Results of the study, which was supported by the National Science Foundation, appear this week in the journal Science.
"Half a degree may not sound like very much, but in terms of average global ocean temperature, it actually is quite substantial," said lead author Jeremy Hoffman, who led the work as a doctoral student at Oregon State University, and is now a staff scientist with the Science Museum of Virginia. "The problem is that computer models have not been able to simulate this amount of warming for the last interglaciation. Because these are the same models used to project future temperatures, this suggests that they may be missing important processes that would result in even warmer temperatures than now considered."

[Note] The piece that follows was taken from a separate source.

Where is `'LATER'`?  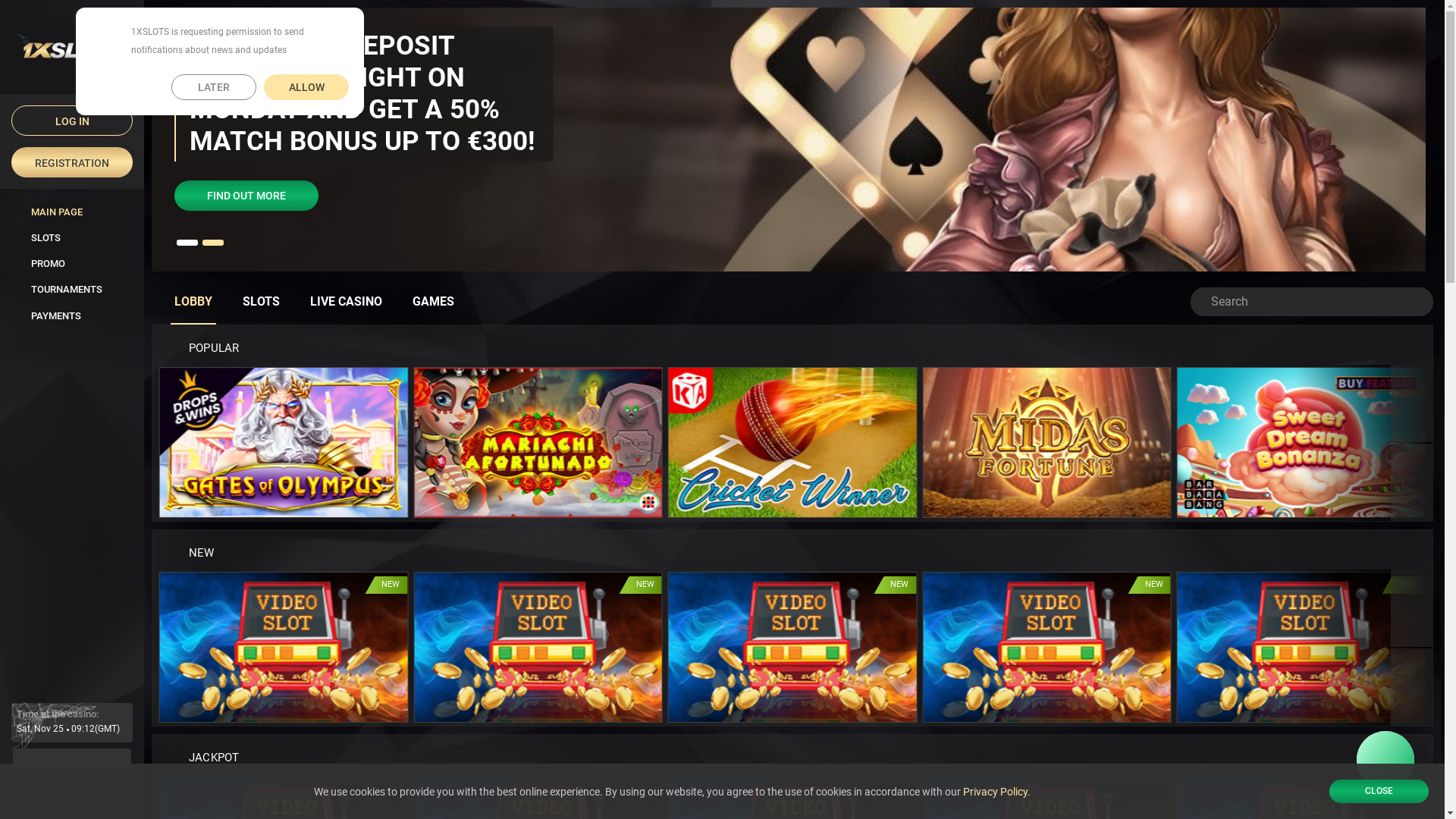 'LATER' is located at coordinates (171, 87).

The last interglaciation period was one of the warmest periods on Earth in the last 800,000 years. A previous study by Oregon State researchers and published in Science documented the higher sea levels and scientists have hypothesized that warmer ocean temperatures may have been part of the process.
Peter Clark, an Oregon State climate scientist and co-author on the study, said one reason for warmer temperatures during the last interglaciation, and the decline of the Greenland ice sheet, was a shift in Earth's orbit around the sun.
"Although carbon dioxide levels then were comparable to the pre-industrial era, solar insolation in the northern hemisphere during the summer was much higher," said Clark, who has the title of distinguished professor in OSU's College of Earth, Ocean, and Atmospheric Sciences. "This more intense solar insolation contributed to the warmer temperatures."
The researchers believe the melting of the Greenland ice sheet weakened the Atlantic Meridional Overturning Circulation, or AMOC, a system of currents that usually brings warmer water from the tropics to the south. As it weakened, sea surface temperatures rose in the southern hemisphere, also contributing to warmer global temperatures.
"It was a double whammy," Clark said. "Solar insolation warmed the northern hemisphere, a weakened AMOC warmed the south."
Earth's orbit around the sun is different today, resulting in less solar insolation. The planet has warmed by about one degree (Celsius) since 1750, however, because of human influence.
Other authors on the study included Andrew Parnell of University College Dublin in Ireland, and Feng He from the University of Wisconsin.